The order isn't important. Heads can be the first coin, the second or the third.(3 votes)- Let's pretend it's fair, first.
The long way, you can just list them. Three flips can be
HHH
HHT, HTH, THH
HTT, THT, TTH
TTT
There are 8 possibilities, and there are 3 ways to make 2T 1H, so it's 3/8.
To use math, you could do this: (p represents H, q represents T, and both are 1/2)
p^3 + 3p^2q + 3pq^2 + q^3 (notice how this matches with the possibilities listed)
This is the binomal expansion of (p+q)^3, 3 being the number of tosses you have. If you want a different number of tosses, you just change the exponent for (p+q)^n.
This will always add to one, because that represents 100% of the possibilities. Each section represents the odds of a particular possibility. Since you want 2 tails and 1 head, you choose the one that includes pq^2.
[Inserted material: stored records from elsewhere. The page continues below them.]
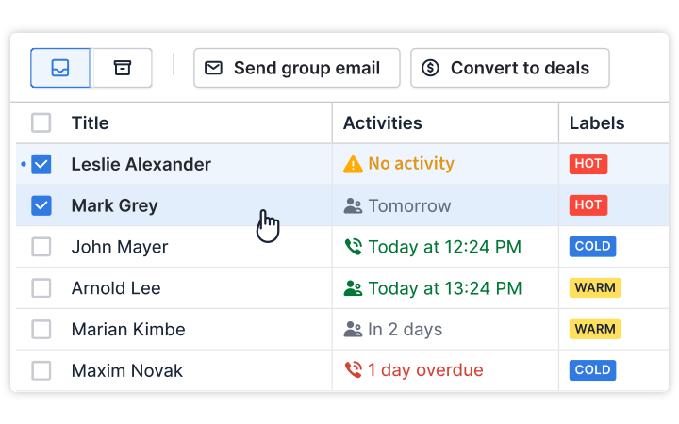Click the WARM label on Arnold Lee
The width and height of the screenshot is (679, 424).
coord(595,287)
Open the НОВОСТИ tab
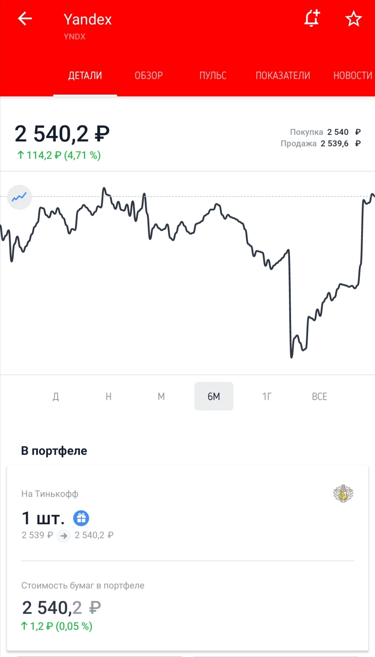 pyautogui.click(x=353, y=76)
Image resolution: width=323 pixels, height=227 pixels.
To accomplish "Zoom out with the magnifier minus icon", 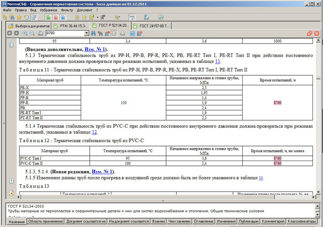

3(1/2)(1/2)^2 = .375, which is equal to 3/8, same as before
Now that I've demonstrated that the equation works, you can substitute any probability in for p and q, as long as they add up to 1. You want p=1/3 and q=2/3, which gives us
3pq^2 = 3(1/3)(2/3)^2 = .4444 or 4/9. So the chances of getting 2 tails and 1 heads in three flips is 4/9, or about 44%.(10 votes)
- How come we cut the "tails" branch? Why not leave it and use it to calculate the probability?(3 votes)
- Another guess (similar to Sky's):
You can cut the "tails" branches because the outcome of the toss has already been decided, and you know in advance tails is not possible. This tells you that you should not consider "tails" in your list of possible outcomes when you're calculating the probability (probability being the ratio of all favorable outcomes to all possible outcomes). In 'regular' probability, you don't know any of the outcomes in advance, so all outcomes are need to be counted as possible when you calculate your ratio.(4 votes)
- At, he changes the amount of leaves for each of the three coins to six leaves each. Why is this necessary? I thought you can find the probability from the original probabilities (1/2 and 2/3, in this case)? Thanks 3:43(4 votes)
- He just wants to show it more visually for those who have problems understanding(3 votes)
- P(biased|head) = P(head|biased)P(biased)/P(head) = (2/3)*(1/3)/(1/2) = 4/9. But the tree calculates it to be 4/10. Where did I go wrong ?(3 votes)
- P(head) does not equal 1/2
P(head) = P(fair) * P(head|fair) + P(biased) * P(head|biased)
P(head) = 2/3 * 1/2 + 1/3 * 2/3 = 5/9
P(biased|head) = P(head|biased)P(biased)/P(head) = 2/3 * 1/3 /(5/9) = 2/5 = 4/10(4 votes)
- This video is identical to the previous one.(4 votes)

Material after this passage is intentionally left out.